This weekend I am going to a football game. I will also go buy some groceries and I need an oil change. If the weather's good I'll play a round of golf.

Mundane shit, I know. Point is my life today is no different than it was before this made-for-TV CRISIS happened. And I suspect for 99% of people that's also the case.

You have all fallen for the great swindle. Oh no, the sky is falling, let's give banks $700 billion, ASAP.

You have all been taken for fools.

Anonymous said...

Contact your Congressman and let him/her know that homeowners who were misled by their mortgage company to buy a home they could not afford deserve to have a mortgage that reflects their current ability to pay. For example, I bought a townhouse for an outlandish price, and now, I believe that my mortgage should be written down to 225K to 275K because that is how much I can afford.

Also, my credit card debt, student loan debt and personal loan debt all should be written down to a much more "financially manageable level".

Contact your Congressman today. Let's make this happen folks!

Anonymous said...

"Arresting the former CEOs of Countrywide, Indymac, Fannie Mae, Freddie Mac, Merrill Lynch, Lehman Brothers, WaMu, First Federal and so many more should be included in the Hank Paulson Goldman Sachs Bailout Bill of 2008."

I thinks that's a bill of attainder. You can't do that.

Anonymous said...

Anon 12:10

Yes, that must be it - Democrats are baaaaad.

Gimme a break.

Do you actually know any of the finer points of Paulson's plan, or are you just gurning at the moon?

For one, it gives Paulson, and only Paulson, absolute power to decide who does and doesn't get a bailout - in other words, he gets to be King. There's no legal recourse - he's put that in the bill, and it also gives him full - and non-recourse - authority to act as the head of the current WH administration.

His basic plan is to buy all that 'bad' debt from the banks, at whatever price they ask for - and create an RTC-like institution to hold, and eventually sell all that bad paper.

If the banks don't want to sell at off 'under value'? No problem, Paulson will just keep on raising the price until the deal's sweet enough for them to swallow.

What if no one actually wants to buy all that toxic sludge? No problem!
Now its off the books of the financial institutions - they couldn't care less. Now that they've been given pretty much the price they want for worthless paper, its business as usual - and even better - they don't have to change any of their practices!
Yay!

Paulson's writhing about provisions for cutting compensation for the CEOs and doesn't want any other than the very biggest financial institutions to get a handout.

Oh, and Goldman Sachs and Morgan Stanley just turned themselves into holding companies and commercial banks. Why? Because they can then get a share of the bailout, and can also raise bonds...

So, yeah, naughty Dems (and a few Repubs too), for blinking and taking a breath before signing our grandkids inheritance away - no matter how loudly Paulson whines about slowly they're doing it.

**Recorded data:**
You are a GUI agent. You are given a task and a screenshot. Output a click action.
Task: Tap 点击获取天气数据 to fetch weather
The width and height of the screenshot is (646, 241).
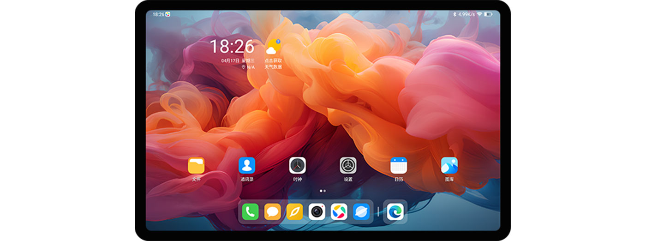[x=273, y=64]
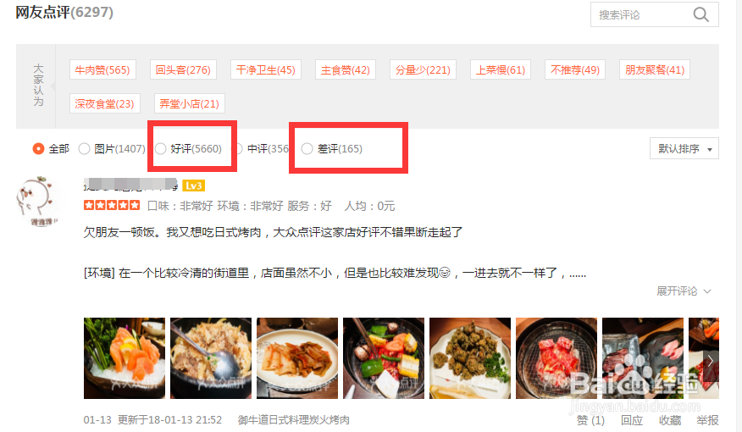Click the 举报 report link

pos(707,420)

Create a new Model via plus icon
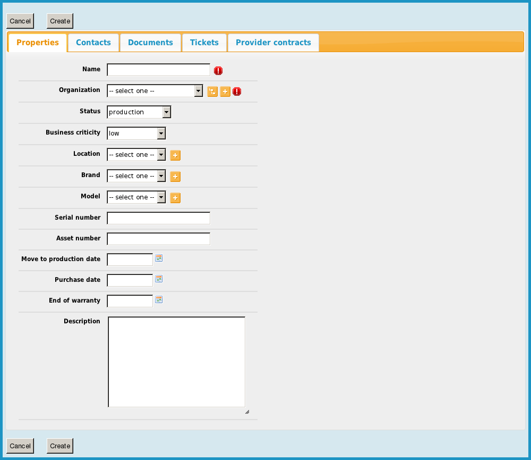point(175,198)
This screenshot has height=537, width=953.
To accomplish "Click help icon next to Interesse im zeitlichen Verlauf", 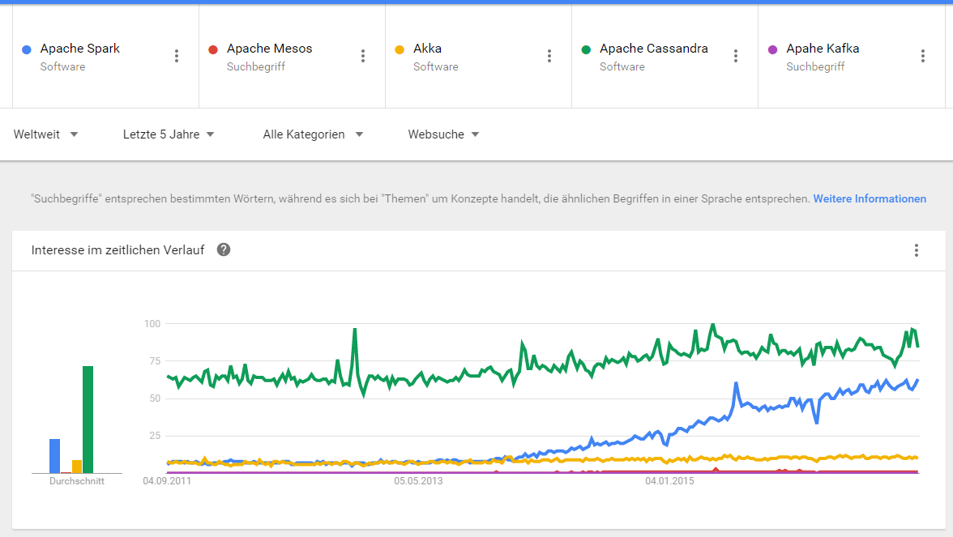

**YOUR ASSIGNMENT:** In the bailout comments, what did Goldman Sachs and Morgan Stanley turn themselves into?

**RESULT BELOW:** Holding companies and commercial banks.